BACKGROUND: Novel diagnostic criteria for glioblastoma (GBM) in the 2021 WHO classification emphasize the importance of integrating pathological and molecular features. Pathomics, which involves the extraction of digital pathology data, is gaining significant interest in the field of tumor research. This study aimed to construct and validate a nomogram based on machine-learning pathomics for patients with GBM.
METHODS: We extracted pathomic features from hematoxylin and eosin (H&E)-stained images of GBM from the Department of Neurosurgery of Nanfang Hospital (n = 125), Department of Neurosurgery of Zhangzhou Affiliated Hospital of Fujian Medical University (n = 96), and The Cancer Genome Atlas (n = 104) using CellProfiler. We then constructed a machine learning-pathomics risk score (PRS) model using the LASSO (least absolute shrinkage and selection operator)-Cox regression method. Clinical data including sex, age, preoperative Karnofsky performance status (KPS), extent of resection, subventricular zone (SVZ) association, and O6-methylguanine-DNA methyltransferase (MGMT) promotor methylation status, were also obtained. Differentially expressed gene analysis, gene ontology analysis, and immunohistochemical staining were utilized to establish a link between PRS and GBM molecules. We subsequently constructed a nomogram model integrating PRS with other independent clinical risk factors and was then validated externally.

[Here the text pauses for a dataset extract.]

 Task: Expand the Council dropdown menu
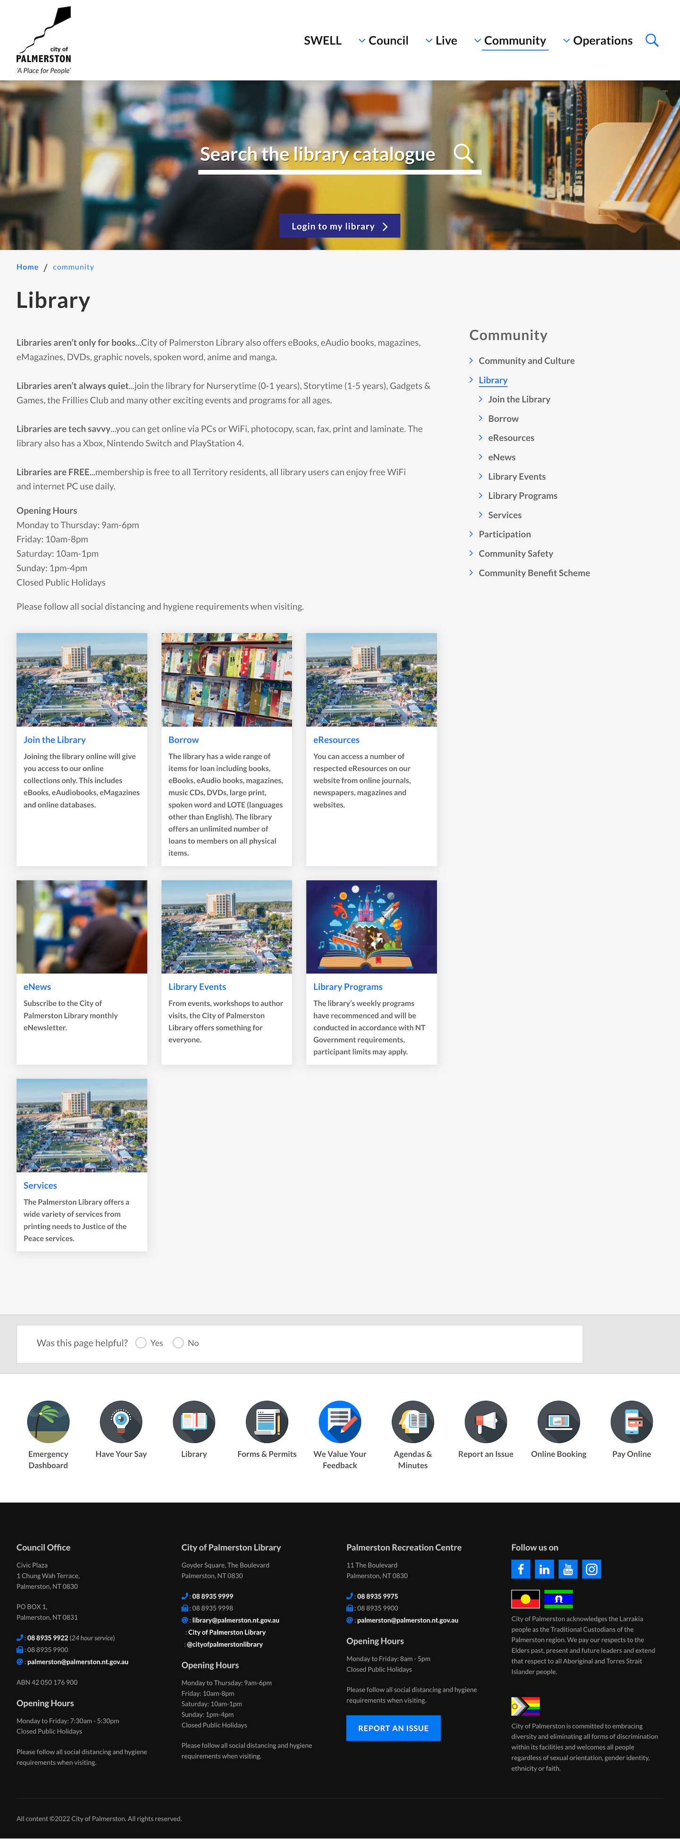[383, 41]
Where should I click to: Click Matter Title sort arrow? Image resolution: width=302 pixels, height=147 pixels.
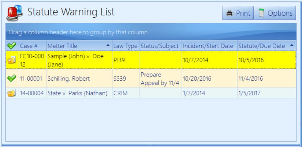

RESULTS: Ten pathomics features were identified using the PRS model. An association between the PRS, tumor location, and molecular characteristics was observed. Notably, the PRS is related to the extracellular matrix, including type 1 and type 6 collagen. Patients with a low PRS, but not those with a high PRS, significantly benefited from supramaximal resection. Moreover, the combination of the PRS, KPS, extent of resection collectively formed a novel prognostic nomogram model with high accuracy.
CONCLUSIONS: This novel prognostic nomogram model integrating machine learning pathomics and clinical features for GBM patients, is available as free online software at https://yaomin.shinyapps.io/GBM_Pathomics_Nomogram_NFH/ .